10.23.2010

THESIS ACCEPTED, NO AMENDMENTS!


Thank you again to everyone who helped me along the way, with your encouragement, advice, and/or (welcome) distraction :)

The official thesis can be found here at the UWSpace Theses and Dissertations Archive. Printed copies to be published soon.

9.07.2010

how long i have waited for this day....

NOTICE OF M.ARCH. THESIS DEFENCE

By M. Arch candidate: Angie Ng

Of the thesis entitled: On Luxury

Abstract

Indulgent and desirable, luxury both boasts and seduces. Luxury is an elaboration on the essential, manifest in forms of etiquette and exclusion. Films index both reality and fantasy. They reflect, denounce, and exaggerate, making them invaluable cultural documents. Post-World War Two, the ease of air travel, mass production of goods, and foreign influence changed the face of luxury. By examining the films To Catch a Thief (1955), La Dolce Vita (1960), and Breakfast at Tiffany’s (1961) – all three from the era of this shift in luxury – this essay excavates this change, by examining the narrative, objects, and architecture of selected scenes.

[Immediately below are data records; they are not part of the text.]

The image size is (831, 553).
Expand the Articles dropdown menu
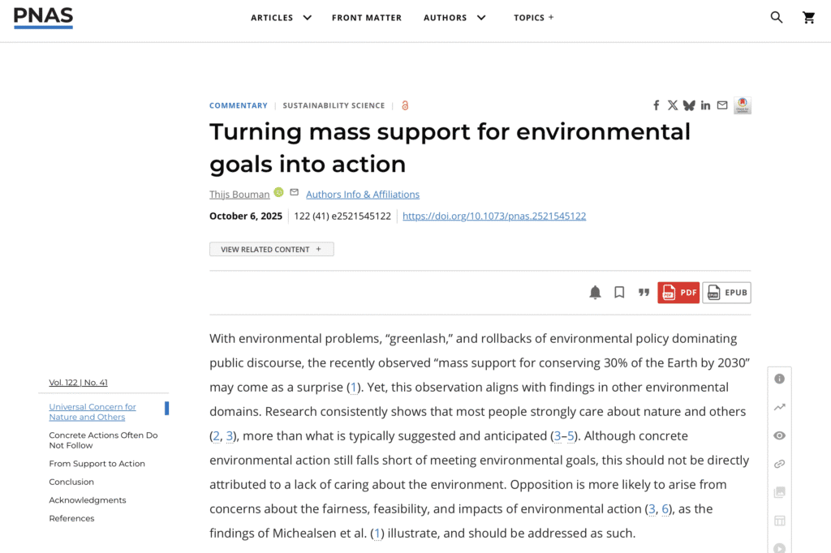pos(281,17)
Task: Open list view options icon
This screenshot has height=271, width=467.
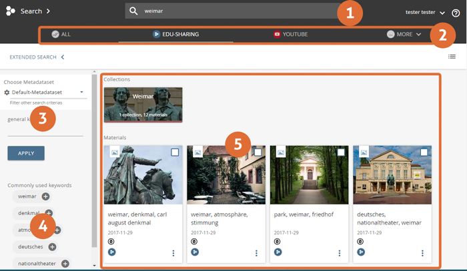Action: (452, 57)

The examining committee is as follows:

Supervisor: Donald McKay

Committee Members: Rick Haldenby, University of Waterloo

Anne Bordeleau, University of Waterloo

External Reader: Greg Klymkiw, Senior Creative Consultant, Canadian Film Centre

The committee has been approved as authorized by the Graduate Studies Committee.

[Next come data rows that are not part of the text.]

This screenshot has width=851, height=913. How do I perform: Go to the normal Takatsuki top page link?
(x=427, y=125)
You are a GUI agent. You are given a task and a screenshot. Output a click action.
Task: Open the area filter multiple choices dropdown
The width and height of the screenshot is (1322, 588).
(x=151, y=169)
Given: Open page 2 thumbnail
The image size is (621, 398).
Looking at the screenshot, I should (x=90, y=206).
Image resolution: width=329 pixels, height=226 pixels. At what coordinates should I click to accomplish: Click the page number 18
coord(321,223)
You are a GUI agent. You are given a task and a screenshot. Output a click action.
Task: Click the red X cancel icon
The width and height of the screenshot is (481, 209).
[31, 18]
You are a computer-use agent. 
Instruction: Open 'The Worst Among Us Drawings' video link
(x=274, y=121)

The Defence Examination will take place:

Tuesday, September 21, 2010

10:30 am

ARC 1001 Main Lecture Hall

A copy of the thesis is available for perusal in ARC 2106A or a PDF version here.

8.19.2010

"I'm five years too old to lie to myself and call it honor" -Nick Carraway

A rediscovery of F. Scott Fitzgerald's The Great Gatsby.

Edit and scheduling, two words I've developed viscerally upsetting reactions to.
The end of the thesis journey is so close I can taste it.

7.16.2010

"Photographing attractive people doing attractive things in attractive places."

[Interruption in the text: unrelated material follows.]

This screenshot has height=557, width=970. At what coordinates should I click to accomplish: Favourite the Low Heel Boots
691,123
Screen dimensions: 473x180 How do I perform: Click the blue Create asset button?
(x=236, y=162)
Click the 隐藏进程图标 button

Fleur Cowles with Cecil Beaton at a New Year's party, on Park Avenue, New York. (1952).



Katherine Hepburn with Irene Mayer Selznick at Montego Bay, Jamaica. (1953).



Christina and Alexander Onassis at Monte Carlo Beach Club. (1958).




The mantra of Slim Aaron.

When Truman Capote and Noel Coward recorded the world of luxury with words, Aaron did it with photographs.

a woman after my own heart


Alice T. Friendman's American Glamour and the Evolution of Modern Architecture.

Read The New York Times Q&A.

"My goal was to link a group of disparate architectural works and explain why they looked the way they did, and in the process reveal the complexity in the definition of modern architecture. It’s not just rational problem-solving and engineering-based. It’s much more about stories, pleasure and mystery."

7.15.2010

Abstract (revised)

An architectural education develops a strong appreciation for fine craftsmanship, innovation, and quality of materials. The three principles of architecture established by the Roman architect Vitruvius – firmitas (durability), utilitas (utility), venustas (delight) – make it clear the discipline of architecture emphasizes beauty and comfort beyond the basic demands of shelter. Inherently, architecture and luxury have a convincing relationship. Luxury is all pleasure and comfort beyond necessity. Indulgent and desirable, luxury both boasts and seduces. Luxury is an elaboration on the essential, manifest in forms of etiquette and exclusivity based on social and economic rank. It is shifting to a more prescriptive, mockingly democratic process of collecting coveted objects. Spaces and cities have become part of the collectibles as well. There is little attention paid as to why these areas and items have gathered cachet, though there is plenty of evidence.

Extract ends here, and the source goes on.